= Joseph ben Baruch =

French rabbi

Joseph ben Baruch was a French rabbi, a tosafist of the twelfth and thirteenth centuries. Gross identifies him with Joseph of Clisson. Joseph resided for some time in Paris, where he associated with Judah Sir Leon and instructed Samuel of Falaise in special subjects.

In 1211 he emigrated with his brother Meïr to Palestine by way of Egypt. It was probably Joseph who took to England the Hebrew translation of the Kuzari which had been made by Judah Cardinal. Judah al-Ḥarizi met Joseph and his brother as heads of the new congregation of Jerusalem ("Taḥkemoni," xlvi.). Joseph is cited in the Tosafot as "Joseph of Jerusalem" (Pes. 15a), "Joseph, inhabitant of Jerusalem" (Meg. 4a), and "R. Joseph of Palestine" (Ḳid. 34a). Explanations of his are quoted by Bezaleel Ashkenazi in his "Shiṭṭah Meḳubbeẓet," and in various commentaries on the Pentateuch. To Joseph of Clisson are attributed consultations ("Maimoniyyot", No. 31) and divers ritual decisions (Mordecai on Ḥul. iii., No. 635; idem on Giṭ. iv., No. 465). Joseph was also the author of liturgical poems; a confession of sins for the Day of Atonement written by him, has been preserved in the ritual.

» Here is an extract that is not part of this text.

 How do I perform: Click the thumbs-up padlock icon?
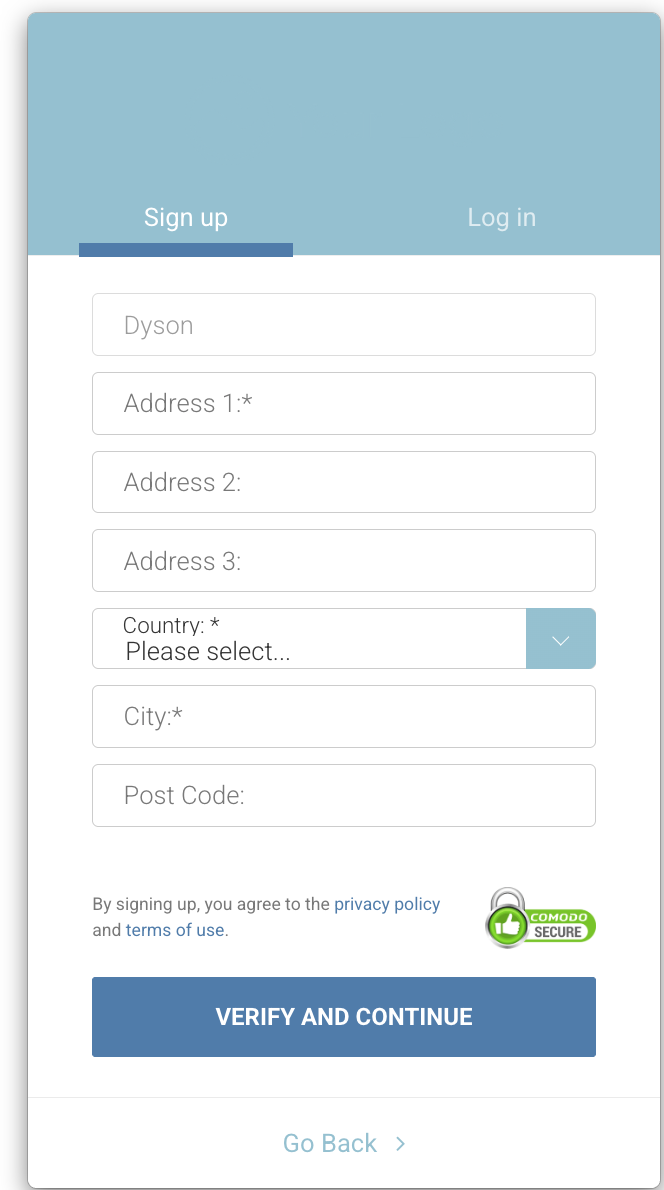point(508,920)
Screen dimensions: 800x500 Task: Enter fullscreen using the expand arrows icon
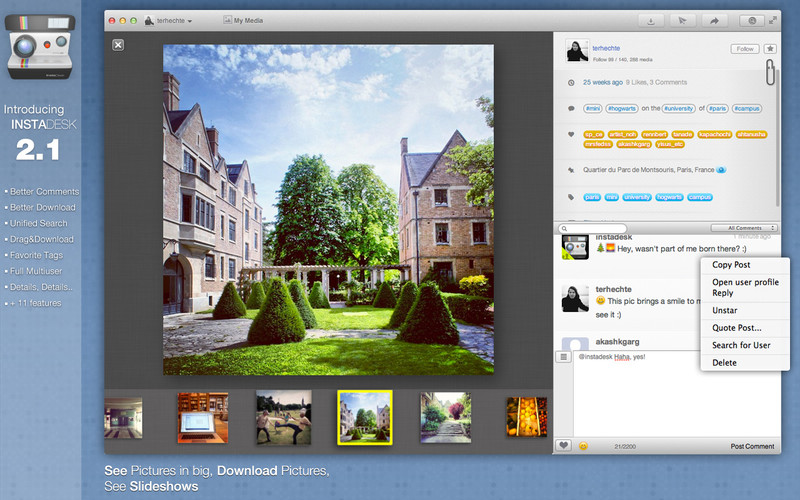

He is referred to as "Joseph" in a manuscript tosafist commentary to the Pentateuch belonging to E. N. Adler; but in the parallel passages in "Minḥat Yehudah," 21b, "Da'at Zeḳenim," 20b, and "Hadar Zeḳenim," 18a, he is cited as "the man of Jerusalem." Berliner ("Zeit. für Hebr. Bibl." iv. 148) identified him with Joseph ben Johanan the Jerusalemite (see Gross in "Monatsschrift," xlv. 370).